The implementation will follow the same pattern: a case class that overrides the key Pipe trait methods, and a companion object that contains a helper to construct new pipes, as well as all the callback requests. One thing that helps us is that—unlike the file input pipe—we don’t have to chain together asynchronous calls; all of the output will be initiated by a call to feed(), so we only need to handle the sync/async switch in that one spot.
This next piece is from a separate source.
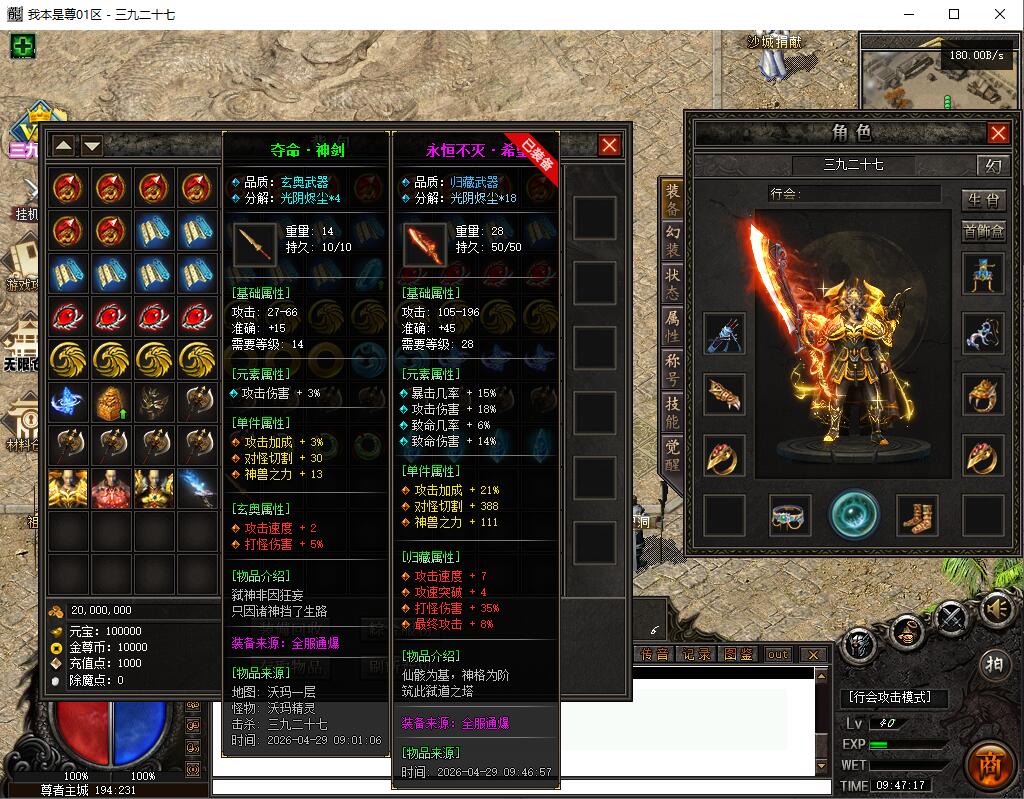Click the 拍 auction button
With this design, the case class will look something like this:
| case class FileOutputPipe(fd:Int, serial:Int, async:Boolean) |
| extends Pipe[String,Unit] { |
| import LibUV._, LibUVConstants._ |
| import stdlib._, string._ |
| var offset = 0L |
| |
| val writeCB = if (async) { FileOutputPipe.writeCB } else null |
| |
| override def feed(input:String):Unit = { |
| val output_size = input.size |
| val req = stdlib.malloc(uv_req_size(UV_FS_REQ_T)).asInstanceOf[FSReq] |
| |
| val output_buffer = malloc(sizeof[Buffer]).asInstanceOf[Ptr[Buffer]] |
| output_buffer._1 = malloc(output_size) |
| Zone { implicit z => |
| val output_string = toCString(input) |
| strncpy(output_buffer._1, output_string, output_size) |
| } |
| output_buffer._2 = output_size |
| !req = output_buffer.asInstanceOf[Ptr[Byte]] |
| |
| uv_fs_write(EventLoop.loop,req,fd,output_buffer,1,offset,writeCB) |
| offset += output_size |
| } |
| |
| override def done():Unit = { |
| val req = stdlib.malloc(uv_req_size(UV_FS_REQ_T)).asInstanceOf[FSReq] |
| uv_fs_close(EventLoop.loop,req,fd,null) |
| FileOutputPipe.active_streams -= serial |
| } |
| } |
Whereas the initialization code in the companion object is mostly standard—the only difference here is that we choose whether to set the async flag to true or false:
| object FileOutputPipe { |
| import LibUV._, LibUVConstants._ |
| import stdlib._ |
| |
| var active_streams:mutable.Set[Int] = mutable.Set() |
| var serial = 0 |
| |
| def apply(path:CString, async:Boolean = true):FileOutputPipe = { |
| active_streams += serial |
| |
| stdio.printf(c"opening %s for writing..\n", path) |
| val fd = util.open(path,O_RDWR + O_CREAT,default_permissions) |
| println(s"got back fd: $fd") |
| |
| |
| val pipe = FileOutputPipe(fd,serial,async) |
| serial += 1 |
| println(s"initialized $pipe") |
| pipe |
| } |
And then the on_write callback is routine:
| val writeCB = new FSCB { |
| def apply(req:FSReq):Unit = { |
| println("write completed") |
| val resp_buffer = (!req).asInstanceOf[Ptr[Buffer]] |
| stdlib.free(resp_buffer._1) |
| stdlib.free(resp_buffer.asInstanceOf[Ptr[Byte]]) |
| stdlib.free(req.asInstanceOf[Ptr[Byte]]) |
| } |
| } |
That’s it! Now, we can plug in this FileOutputPipe at the end of a pipeline by passing to addDestination, like so:
| object FileOutputPipeExample { |
| import LibUV._, LibUVConstants._ |
| def main(args:Array[String]):Unit = { |
| println("hello!") |
| val p = SyncPipe(0) |
| val p = FilePipe(c"./data.txt") |
| |
| val q = p.map { d => |
| println(s"consumed $d") |
| d |
| }.map { d => |
| val parsed = Try { |
| d.toInt |
| } |
| println(s"parsed: $parsed") |
| parsed.toString |
| } |
| .addDestination(FileOutputPipe(c"./output.txt", false)) |
| uv_run(EventLoop.loop,UV_RUN_DEFAULT) |
| println("done") |
| } |
| } |
This should produce about the same output as our previous program, when run:
| $ ./target/scala-2.11/file_output-out |
| uv_prepare_init returned 0 |
| uv_prepare_start returned 0 |
| read 4 bytes from pipe 0 |
| consumed foo |
| parsed: Failure(java.lang.NumberFormatException: foo) |
| error: java.lang.NumberFormatException: foo |
| read 2 bytes from pipe 0 |
| consumed 1 |
| parsed: Success(1) |
| saw number 1 |
| read 2 bytes from pipe 0 |
| consumed 2 |
| parsed: Success(2) |
| saw number 2 |
| read -4095 bytes from pipe 0 |
| size < 0, closing |
| stopping dispatcher |
| done |
This looks good so far, but let’s look at the contents of the file we wrote:
| Failure(java.lang.NumberFormatException: foo) |
| Success(1) |
| Success(2) |
Looks good! With standard input and output both taken care of, we can move on to some trickier cases.